*Activity:* Reproduce the records below in their entirety, character for character.

*Collected data:*

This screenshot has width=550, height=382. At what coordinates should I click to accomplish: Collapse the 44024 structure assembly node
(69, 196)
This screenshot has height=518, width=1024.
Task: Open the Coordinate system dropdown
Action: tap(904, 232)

*Result for this exercise:*
This screenshot has width=550, height=382. At what coordinates should I click to accomplish: Collapse the 44024 structure assembly node
(69, 196)
This screenshot has height=518, width=1024.
Task: Open the Coordinate system dropdown
Action: tap(904, 232)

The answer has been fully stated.